Exercise:
Extend the tutorial on solving CAPTCHAs in Java with DeathByCaptcha, starting right after its final sentence about swapping in real account details.

Recently I published an article on how to solve captcha in C# using DeathByCaptcha service, and I promised to offer you an example in other languages as well. In this post I’ll offer a Java project that does the same thing.
A Shortcut
You can download the project right away.
How it works
In short, this program uses Selenium Webdriver to get a CAPTCHA picture, sends it to DeathByCaptcha service, receives a response, types it in and gets to the secured page. As an example of a captcha-protected webpage, I use my Web Scraper Testing Ground.
Let’s have a tour of the code now.
1. Opening the Webpage
First we need to initialize the WebDriver and open the target webpage. Let’s use the Firefox driver for this:
FirefoxDriver driver = new FirefoxDriver(); driver.manage().timeouts().implicitlyWait(1, TimeUnit.SECONDS); driver.navigate().to("http://testing-ground.scraping.pro/captcha");
2. Getting the Captcha Image
To get the image we will take a screenshot of the whole screen and then cut the image out according to its dimensions and location. After that the image is saved into a file in PNG format for further sending to DeathByCaptcha service:
byte[] arrScreen = driver.getScreenshotAs(OutputType.BYTES); BufferedImage imageScreen = ImageIO.read(new ByteArrayInputStream(arrScreen)); WebElement cap = driver.findElementById("captcha"); Dimension capDimension = cap.getSize(); Point capLocation = cap.getLocation(); BufferedImage imgCap = imageScreen.getSubimage(capLocation.x, capLocation.y, capDimension.width, capDimension.height); ByteArrayOutputStream os = new ByteArrayOutputStream(); ImageIO.write(imgCap, "png", os);
You may ask why I use such a complicated solution in taking a screenshot and extracting the image from it. Why not download the ready image by its URL? The problem is that every time you request the image the server returns a new, randomly generated CAPTCHA, so to enter a valid code you need to use the very image that was generated specifically for the page on which you enter the code.
3. Requesting the DeathByCaptcha Service
Now as we have the captcha image extracted, we can send it to DeathByCaptcha for recognition. It’s done in a couple of code lines:
SocketClient client = new SocketClient("user", "password"); Captcha res = client.decode(new ByteArrayInputStream(os.toByteArray()));
Note that you need to replace “user” and “password” with your real DeathByCaptcha account details.

Information provided:
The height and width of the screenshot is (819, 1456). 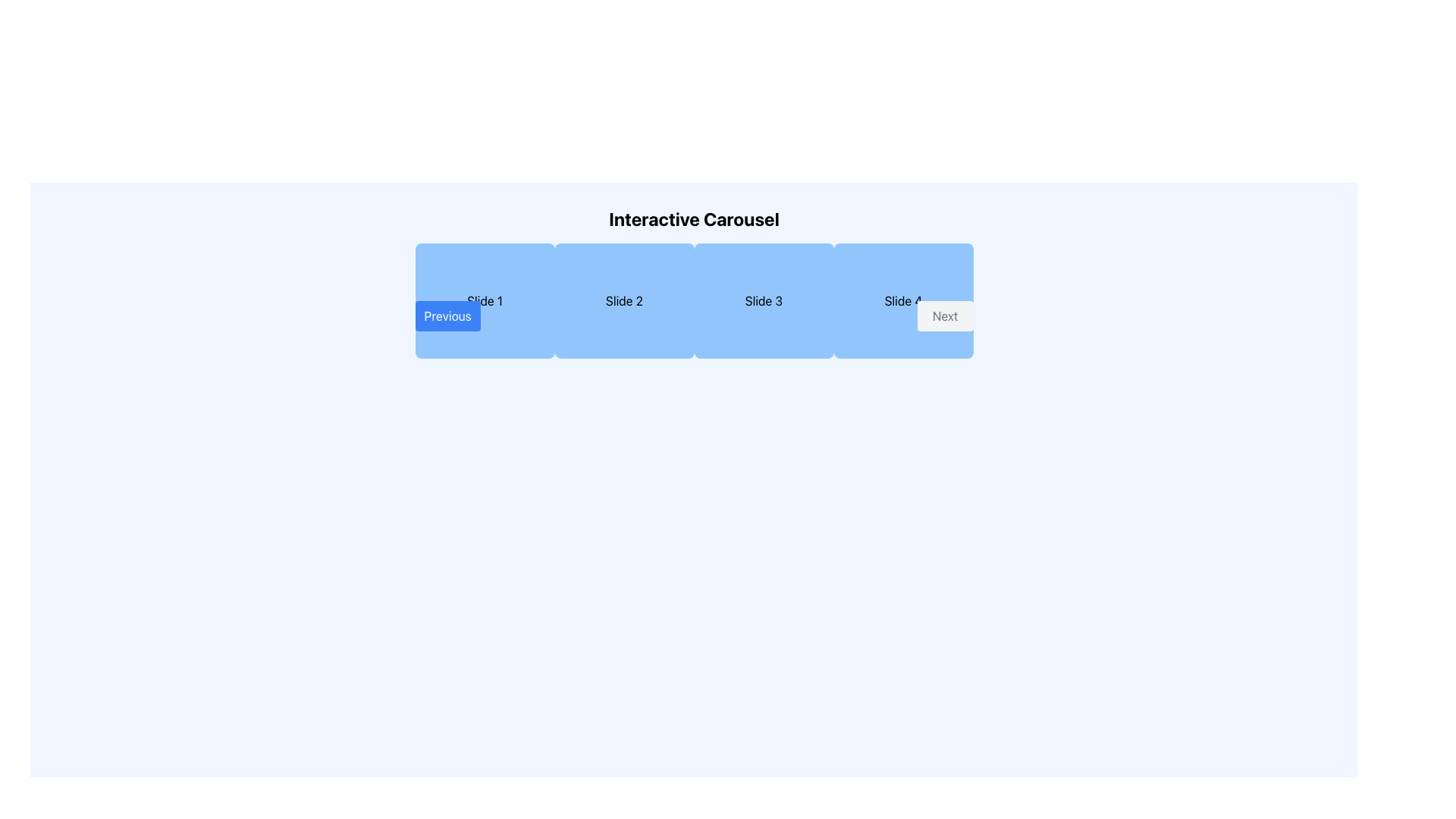 I want to click on the 'Previous' button, which is a rectangular button with rounded corners, a blue background, and white text, so click(x=447, y=315).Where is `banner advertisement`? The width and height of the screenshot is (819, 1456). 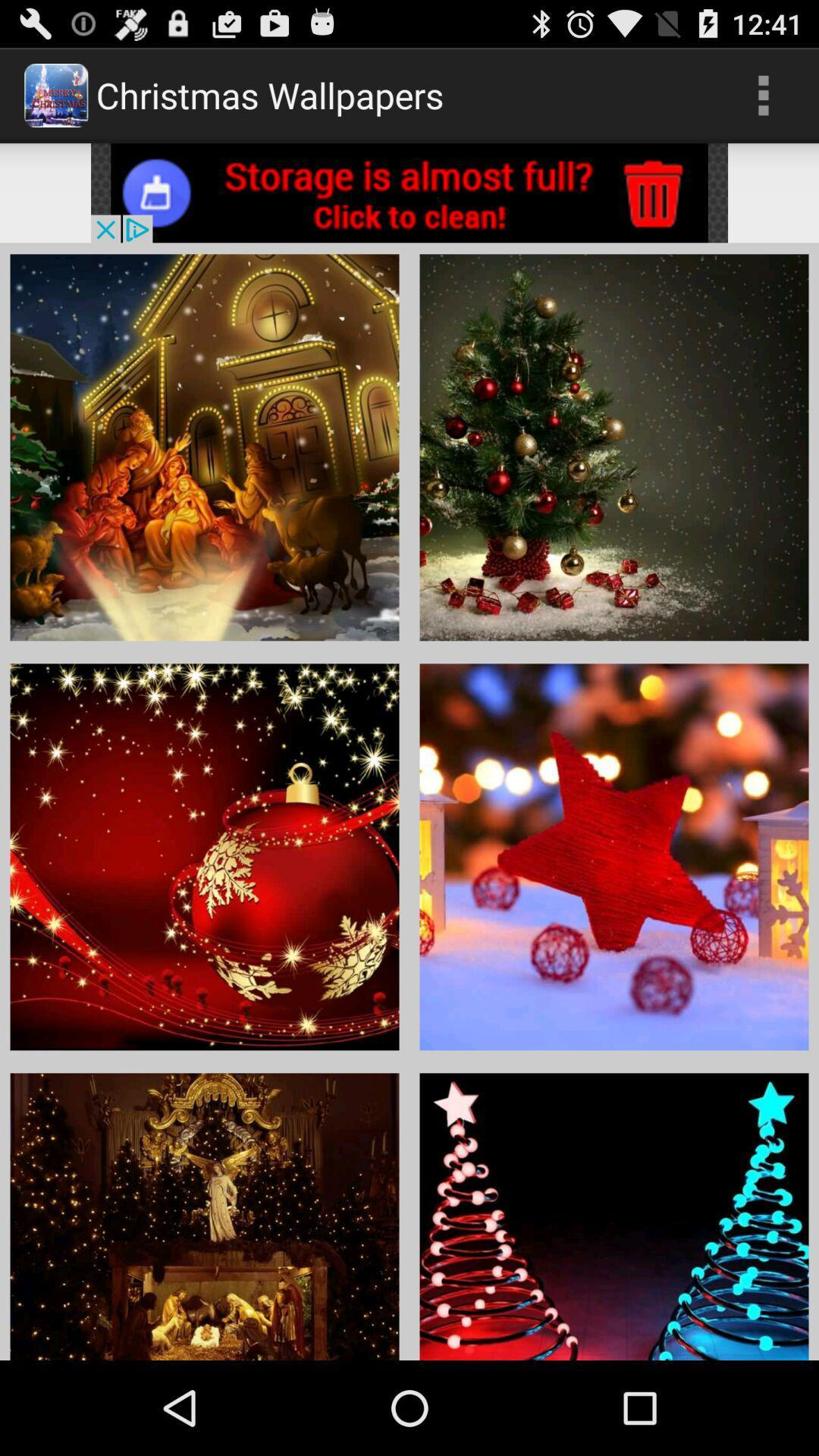
banner advertisement is located at coordinates (410, 192).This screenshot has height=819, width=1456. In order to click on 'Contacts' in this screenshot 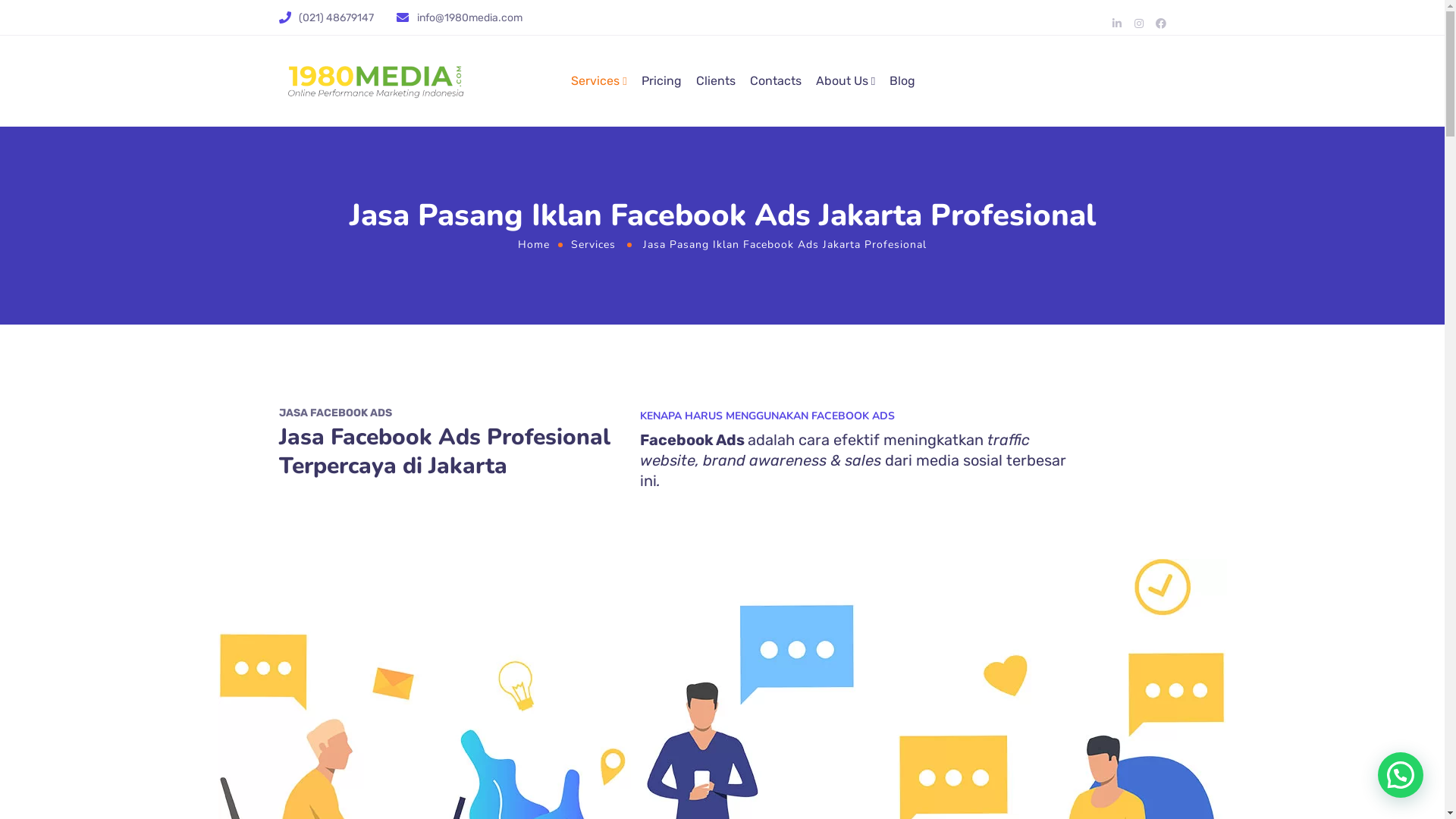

Final result:
4. Typing the Recognized Captcha In
As soon as we get the response from DeathByCaptcha, we can type it into the page accessing the secure part:
driver.findElementByXPath("//input[@name='captcha_code']").sendKeys(res.text); driver.findElementByXPath("//input[@name='submit']").click();
That’s it! Note, though, that in these snippets I have omitted several minor details that are present in the whole project, but are not so important here.
Libraries
Here I’d like to briefly mention some crucial libraries, packages and classes used in the project:
- Selenium Webdriver for working with a webpage
- java.awt.image.BufferedImage for working with an image (extracting a part of it as a separate image)
- javax.imageio for writing the captcha image to a disk
- DeathByCaptchaAPI for accessing the service to turn the captcha image into a text
- java.util.logging.Logger for logging the whole process
9 replies on “An Example of Captcha Solver in Java”
Web scraper can get blocked ip by web master.
Could you please make a tut how to change IP with WebDriver, Selenium.
Done, look at examples at http://scraping.pro/change-webdrivers-ip-address/. They are in Python, but I think you can guess how to do the same in Java.
i just wanna display captcha from website to my program to make a bot. Could you please give me an advice? (captcha from google and solve media). Thanks you!
I was just curious if your java project is up to date. I’m having some problems adding it to a Maven project. Thanks!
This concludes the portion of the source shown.